The problem: Taking only the lines of the data below from the line with "This screenshot has height=1568, width=556." to the line with "info icon beside", ends included, write them out exactly and without pictures.

Listed records:
----

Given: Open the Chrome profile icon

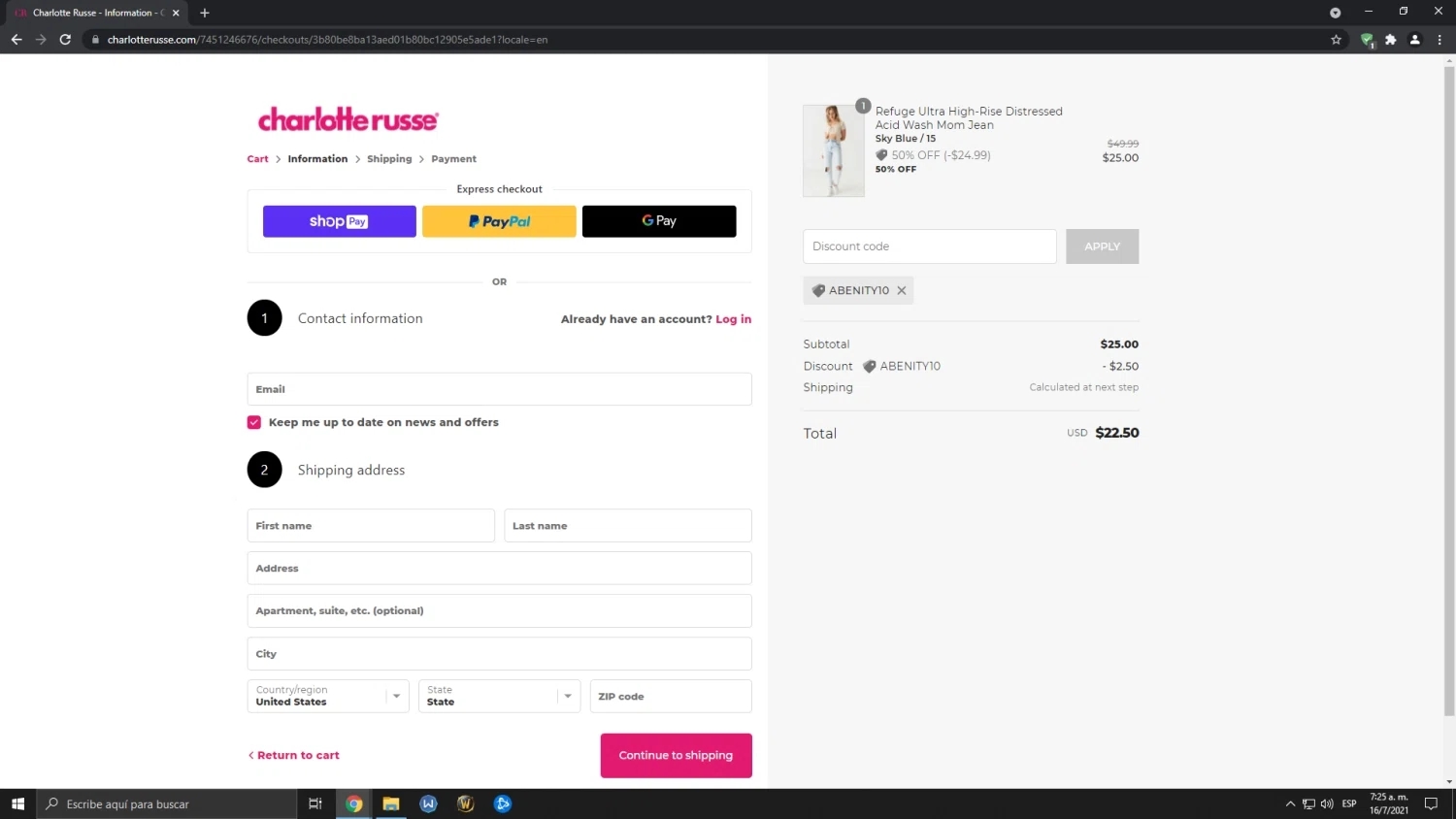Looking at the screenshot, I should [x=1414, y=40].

----

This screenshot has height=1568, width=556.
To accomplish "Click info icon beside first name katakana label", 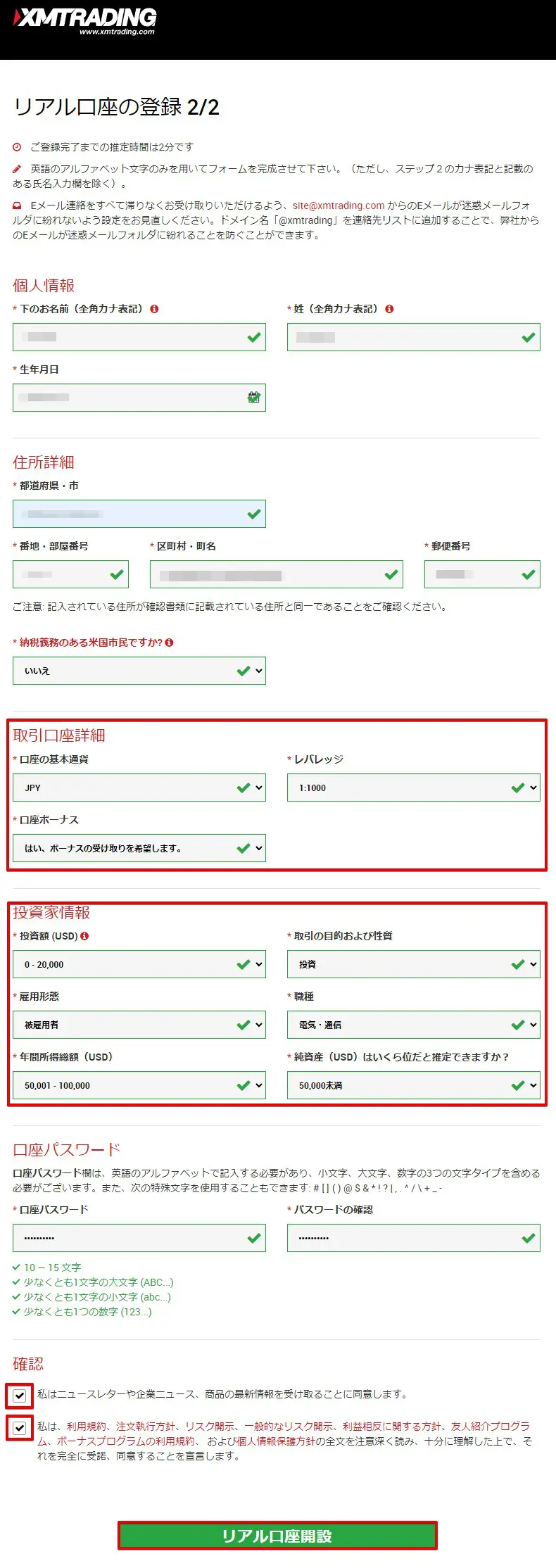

----

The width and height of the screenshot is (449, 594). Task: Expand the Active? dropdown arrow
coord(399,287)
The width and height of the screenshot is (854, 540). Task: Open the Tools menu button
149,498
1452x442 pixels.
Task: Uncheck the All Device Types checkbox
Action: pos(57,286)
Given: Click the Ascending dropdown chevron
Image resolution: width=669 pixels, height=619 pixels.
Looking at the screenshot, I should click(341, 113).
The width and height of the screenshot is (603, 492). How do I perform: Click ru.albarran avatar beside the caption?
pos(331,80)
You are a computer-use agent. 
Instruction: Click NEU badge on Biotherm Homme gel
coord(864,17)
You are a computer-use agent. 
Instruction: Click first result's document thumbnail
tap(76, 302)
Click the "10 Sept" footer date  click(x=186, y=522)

----

Answer section:
This screenshot has height=1568, width=556.
To accomplish "Click info icon beside first name katakana label", 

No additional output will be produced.